# Your goal:
Wherever the string "icon" turns up in the data, copy the whole line.

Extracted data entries

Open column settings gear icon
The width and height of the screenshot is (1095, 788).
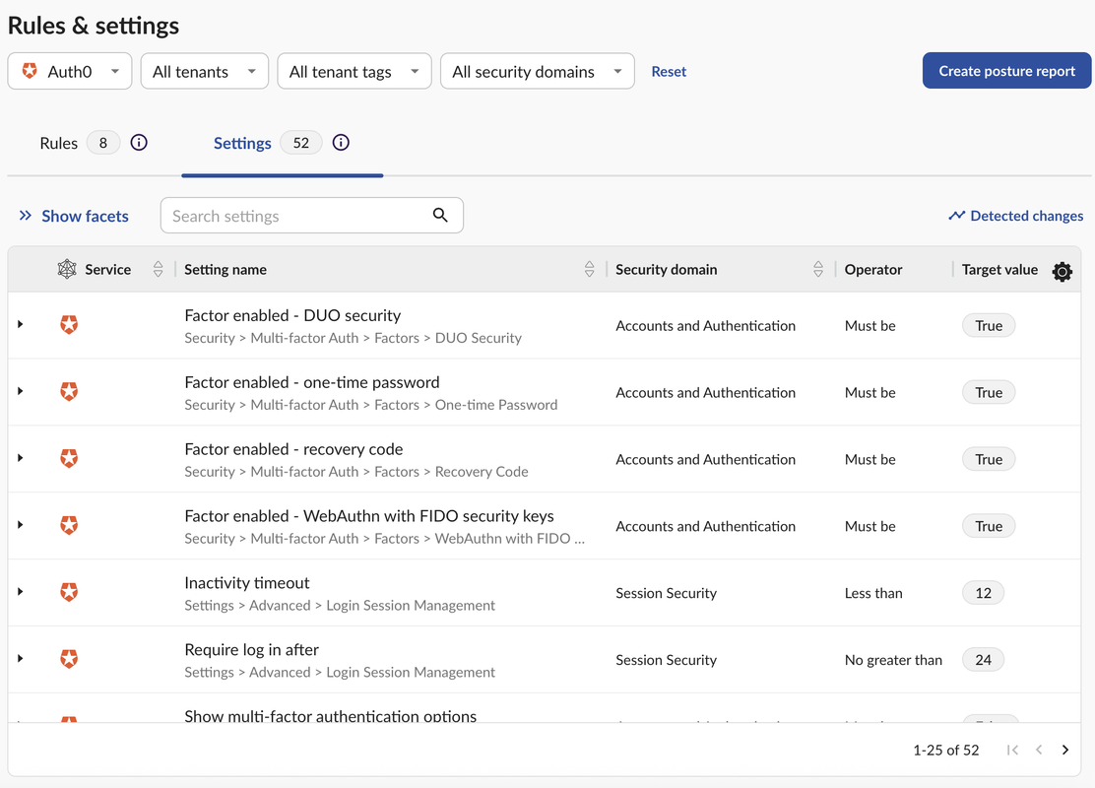point(1062,272)
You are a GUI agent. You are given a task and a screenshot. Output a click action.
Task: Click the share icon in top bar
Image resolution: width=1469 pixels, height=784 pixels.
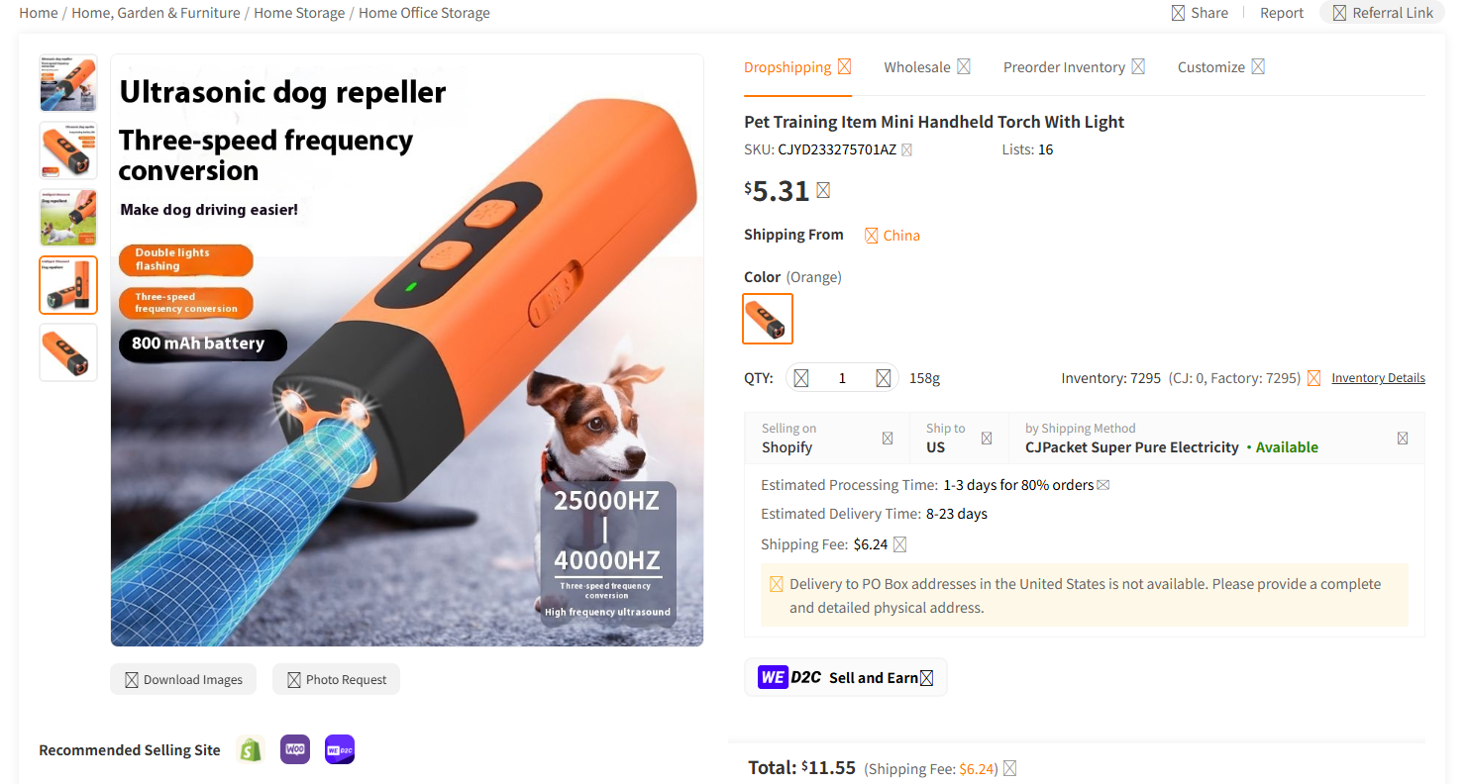click(x=1178, y=13)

# Problem solution:
Open column settings gear icon
Task: Click the share icon in top bar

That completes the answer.